(TASKS TO CARRY OUT):
1. Name every spacecraft that the electric propulsion passage gives as an example of electric propulsion in use.
2. Reproduce the section of the electric propulsion passage that opens with the words containing "Although EP systems" and closes with "mass and cost,.".

(PAGE EXTRACT):
——————

Electric Propulsion (EP) systems are an emerging solution for propulsion in modern spacecraft, as they have been proven to produce a higher specific impulse in comparison to traditional chemical systems, resulting in significantly lower propellant mass requirements - leading to lower launch mass, reduced cost, and extended mission lifetime. The term "electric propulsion" encompasses a wide range of systems including gridded ion engines and Hall effect thrusters. In general, EP systems make use of electric and magnetic fields to ionise a propellant gas and accelerate the resulting ions away from the spacecraft at high velocity, imparting an impulse and producing thrust. These systems are potentially suitable for North-South station keeping of telecommunication geostationary satellites, attitude control, and orbit transfer in low and medium Earth orbit satellites and geostationary "all-electric" platforms, as a means of re-orbiting end-of-life spacecraft to graveyard orbits, for de-orbiting manoeuvres, and also for large delta-V interplanetary missions. Some examples of applications of EP systems in modern spacecraft: ESA's GOCE satellite, which mapped the Earth's gravitational field, employed an ion thruster to compensate for atmospheric drag caused by its low orbit altitude of ~250 km; NASA's Dawn probe's ion engine has, so far, achieved a record breaking delta-V of 10.8 km/s during its mission to Vesta and Ceres in the asteroid belt; and the ESA/JAXA BepiColombo satellite, that is planned to launch in October 2018, will use a solar-powered ion engine (along with a number of gravity assists) for its 7.2 year cruise to Mercury.

Although EP systems are a proven solution for many space applications, there are two main challenges that must be addressed: scaling-down mature EP technologies results in much lower efficiency and reduced specific impulse; and the main candidate for EP propellant gas currently in use is Xenon, which is very rare and expensive to produce. Xenon is widely used as a propellant for EP as it is an inert gas with low ionisation energy per unit mass, and high density at moderate pressure. Alternatives to Xenon are being investigated, with the aim of not only reducing cost, improving availability, and increasing the small-scale model efficiency, but also broadening the applications and capabilities of EP systems by enabling in-situ propellant harvesting, or air-breathing electric propulsion, to further contribute to reductions in launch mass and cost,.

This PhD project will focus on the experimental investigation of low-power electric propulsion with unconventional propellants. By combining methods from physics and engineering, this project will result in an understanding of the physics involved in running various plasma sources with molecular propellants, such as air and water vapour, by employing an array of combined diagnostic systems, such as electrostatic and spectroscopic probes. These diagnostics will reveal the composition of the molecular propellants after plasma ignition and molecular dissociation, leading to a greater understanding of extraction efficiency and propellant utilisation. Additionally, the propulsive performance of the chosen unconventional propellants will be experimentally determined using a number of available Surrey Space Centre EP systems (microwave electron cyclotron resonance thruster and Halo thruster) as a means of measuring their performance capabilities against known metrics with noble gases, such as Xenon and Argon. If an affordable, more readily available propellant with similar or greater qualities to Xenon is found, this will provide a novel solution that will greatly improve the prospects of electric propulsion in the future.

——————

(Pixel coordinate grounding data):
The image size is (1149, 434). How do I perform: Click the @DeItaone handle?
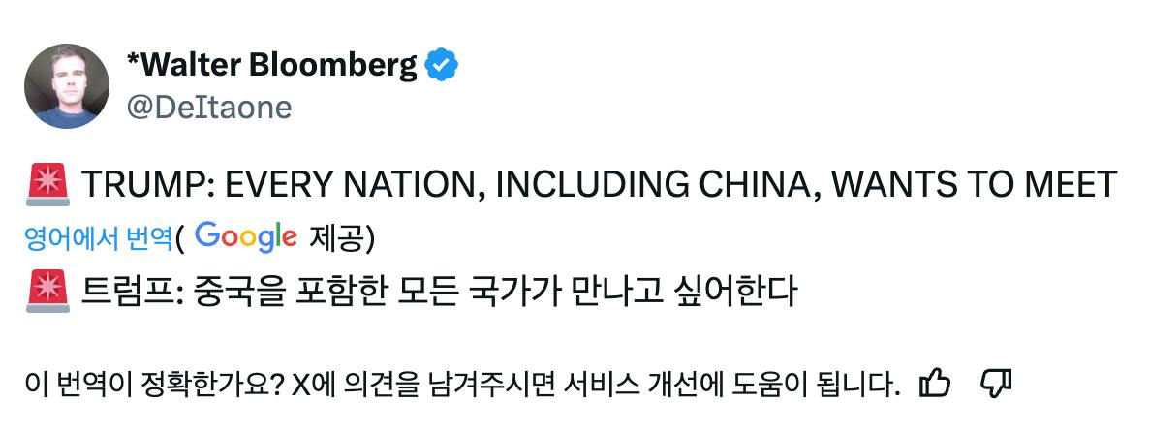click(x=208, y=107)
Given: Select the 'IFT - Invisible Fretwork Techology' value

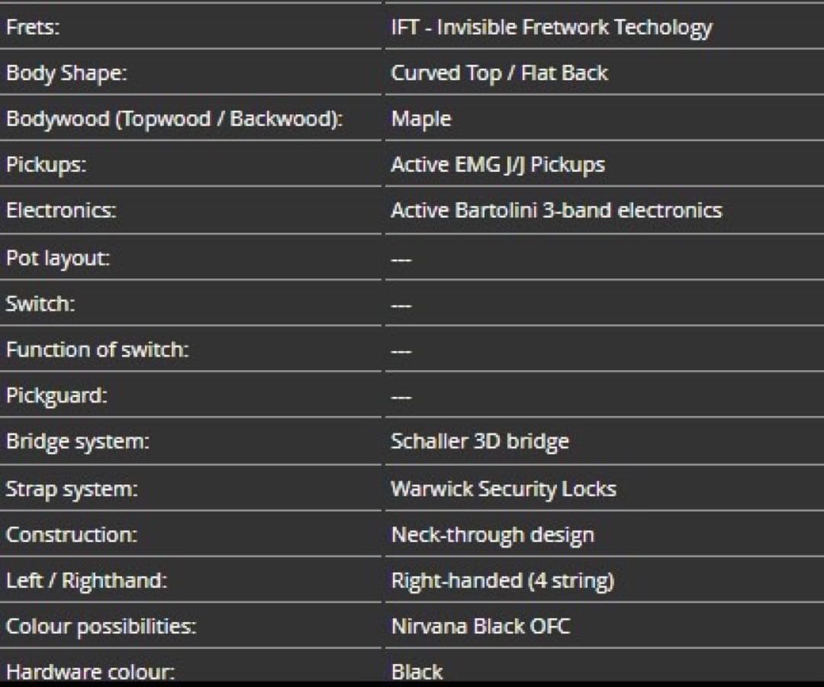Looking at the screenshot, I should point(551,27).
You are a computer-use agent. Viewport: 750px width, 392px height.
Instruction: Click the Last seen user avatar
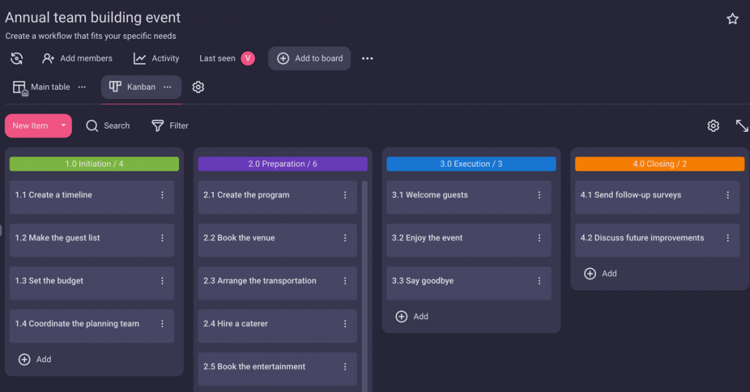[x=248, y=59]
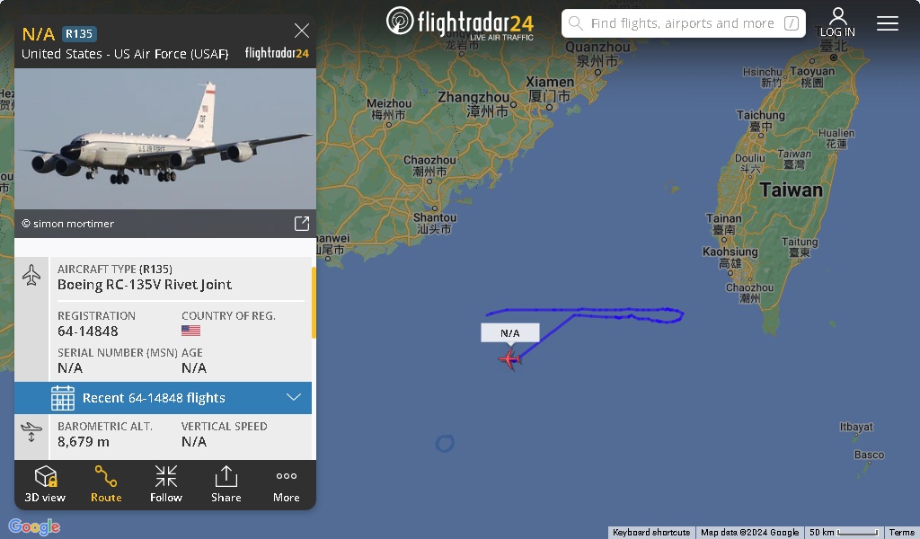Open the hamburger main menu
Image resolution: width=920 pixels, height=539 pixels.
887,23
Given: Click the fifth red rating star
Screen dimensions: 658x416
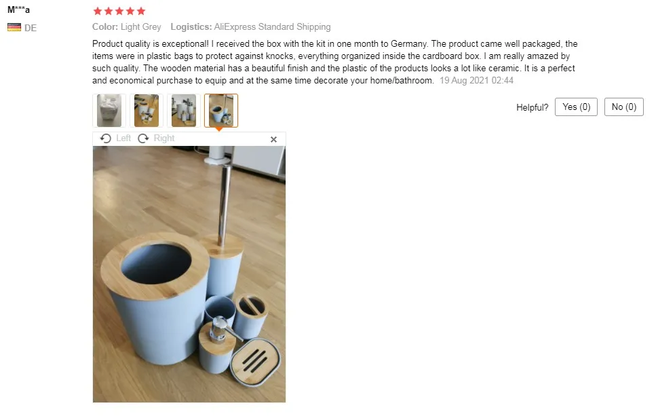Looking at the screenshot, I should coord(141,11).
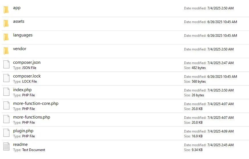Click the more-function-core.php file icon

(x=6, y=105)
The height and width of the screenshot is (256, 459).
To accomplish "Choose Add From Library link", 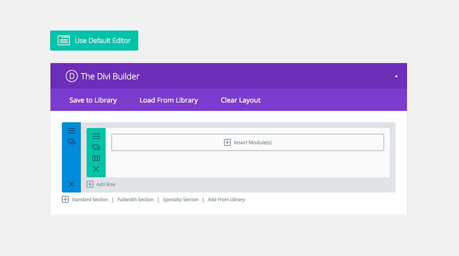I will pos(226,200).
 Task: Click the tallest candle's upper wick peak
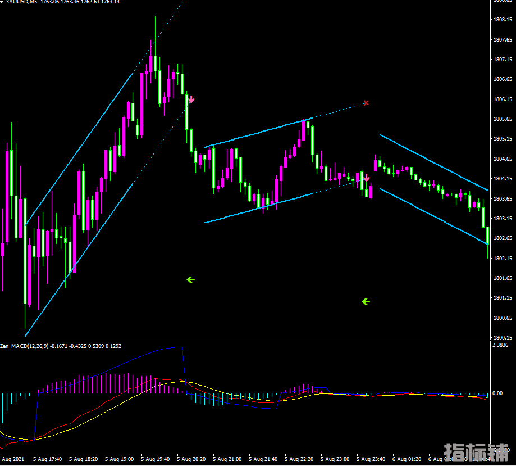coord(155,17)
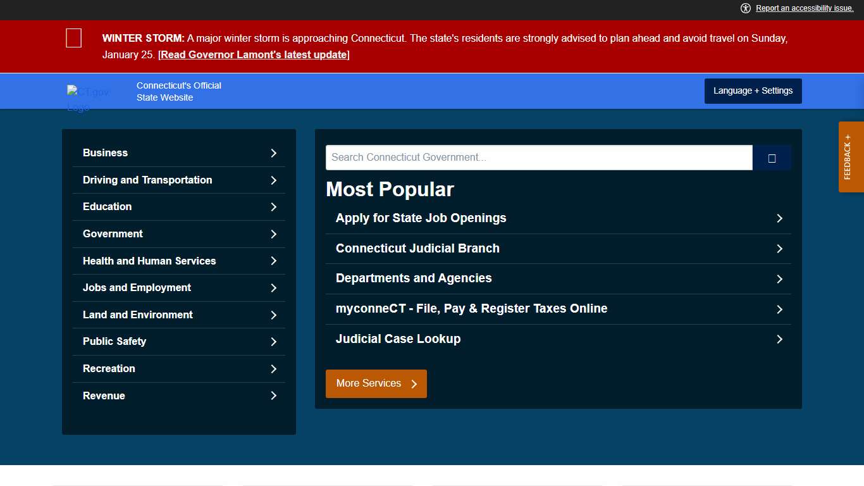Click the chevron beside Departments and Agencies
The height and width of the screenshot is (486, 864).
779,279
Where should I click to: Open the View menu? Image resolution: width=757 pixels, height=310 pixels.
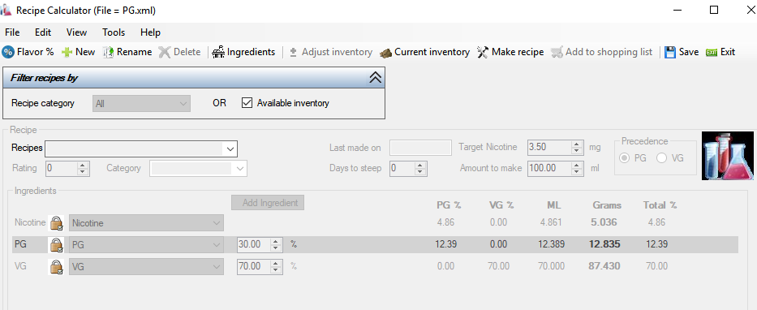click(x=77, y=32)
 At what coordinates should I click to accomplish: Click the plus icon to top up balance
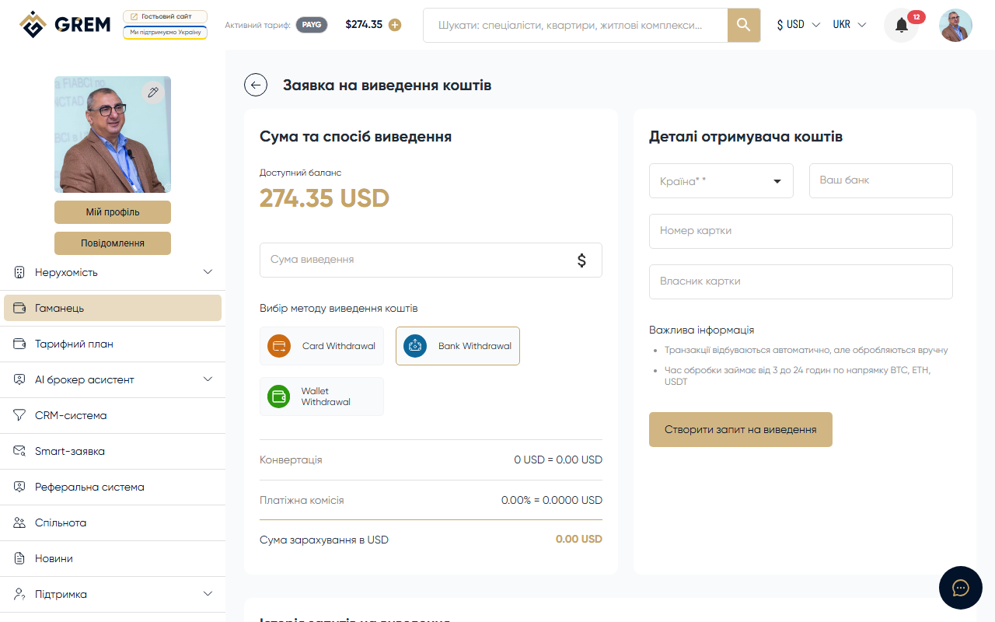395,25
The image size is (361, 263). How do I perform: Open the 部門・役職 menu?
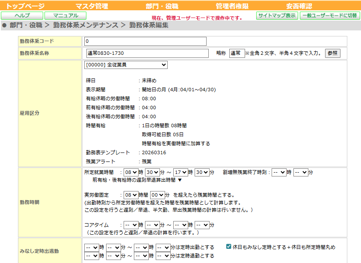tap(162, 6)
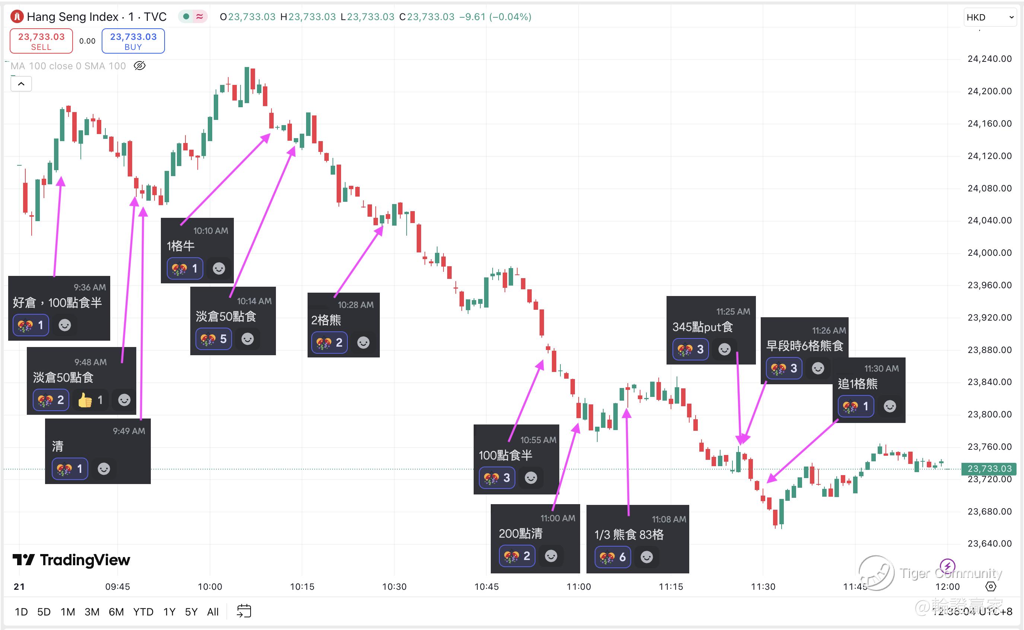Screen dimensions: 1024x630
Task: Add reaction on the 9:36 AM message
Action: coord(65,325)
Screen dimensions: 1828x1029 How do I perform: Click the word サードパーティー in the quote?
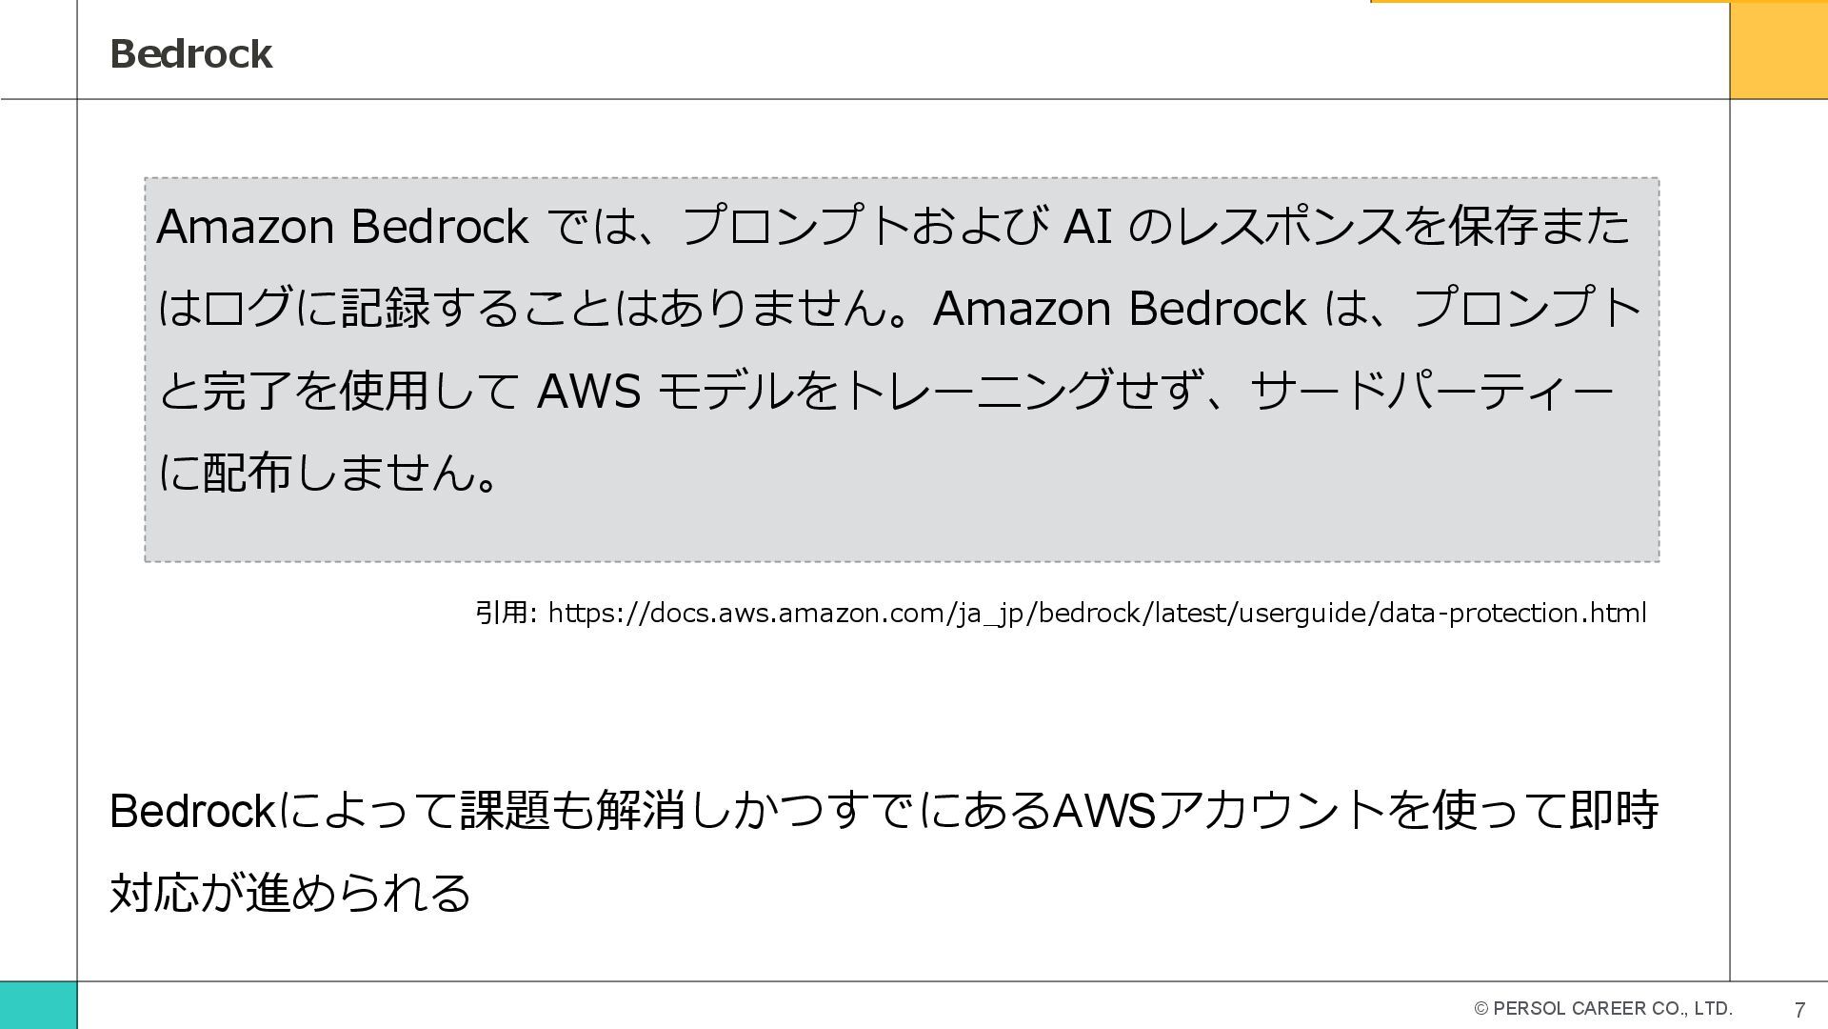click(1431, 391)
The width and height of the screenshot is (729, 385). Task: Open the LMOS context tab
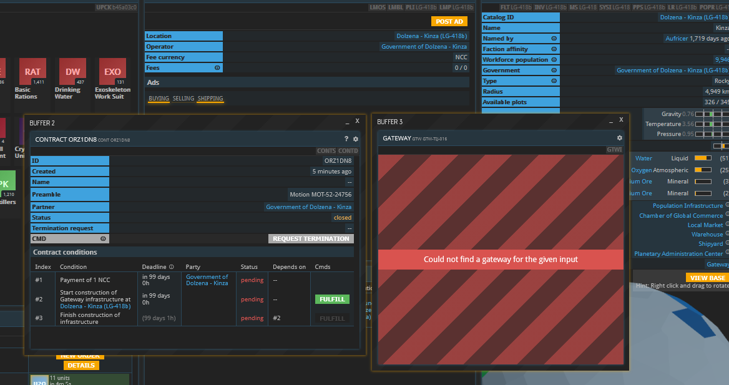[x=378, y=7]
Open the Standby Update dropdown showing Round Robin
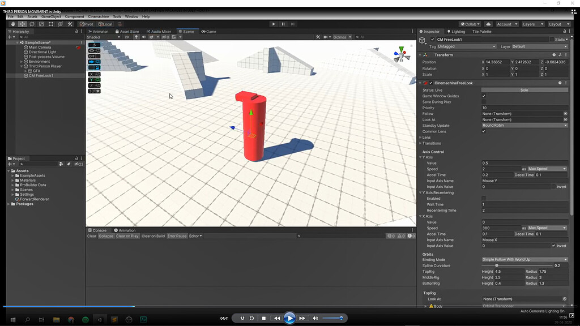This screenshot has width=580, height=326. [x=524, y=125]
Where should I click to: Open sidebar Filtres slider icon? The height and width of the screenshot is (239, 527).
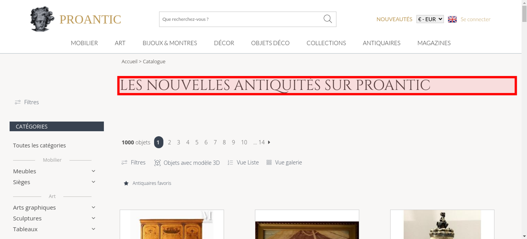pyautogui.click(x=18, y=102)
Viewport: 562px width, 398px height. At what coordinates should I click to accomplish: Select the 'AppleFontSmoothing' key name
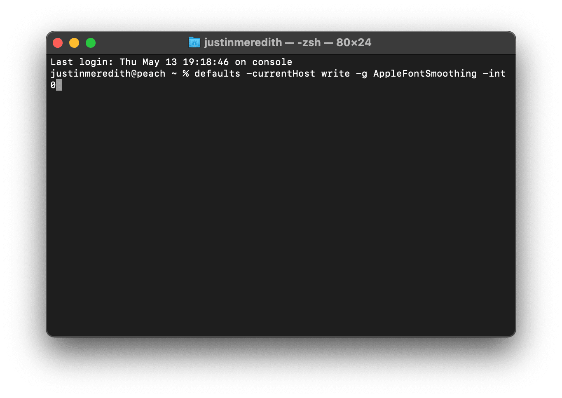point(424,73)
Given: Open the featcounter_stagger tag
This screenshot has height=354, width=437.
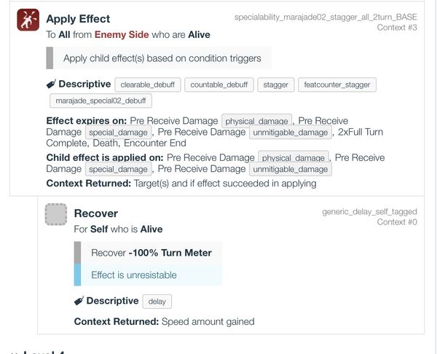Looking at the screenshot, I should 336,85.
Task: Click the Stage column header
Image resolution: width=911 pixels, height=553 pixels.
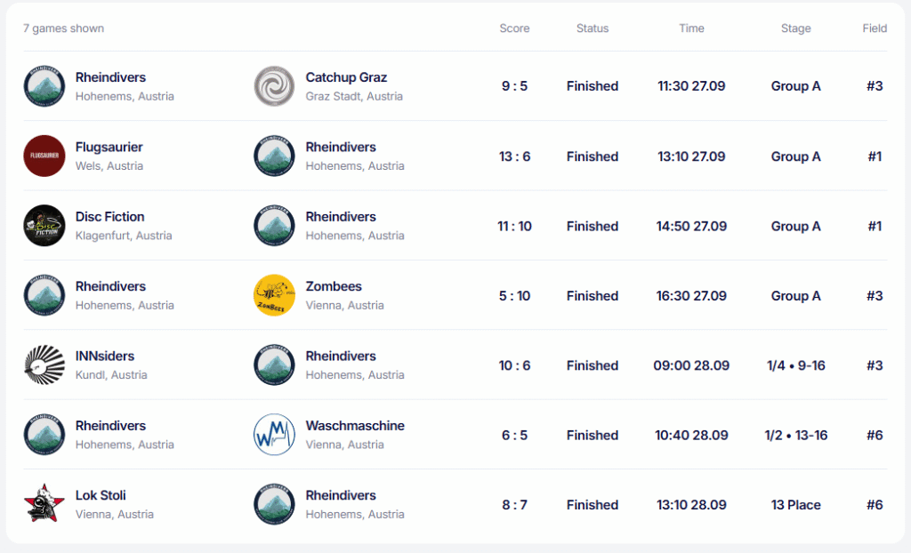Action: point(795,28)
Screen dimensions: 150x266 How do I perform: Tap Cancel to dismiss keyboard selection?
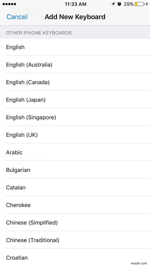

——————

(SET OF ANSWERS):
1. GOCE, Dawn, BepiColombo

2.
Although EP systems are a proven solution for many space applications, there are two main challenges that must be addressed: scaling-down mature EP technologies results in much lower efficiency and reduced specific impulse; and the main candidate for EP propellant gas currently in use is Xenon, which is very rare and expensive to produce. Xenon is widely used as a propellant for EP as it is an inert gas with low ionisation energy per unit mass, and high density at moderate pressure. Alternatives to Xenon are being investigated, with the aim of not only reducing cost, improving availability, and increasing the small-scale model efficiency, but also broadening the applications and capabilities of EP systems by enabling in-situ propellant harvesting, or air-breathing electric propulsion, to further contribute to reductions in launch mass and cost,.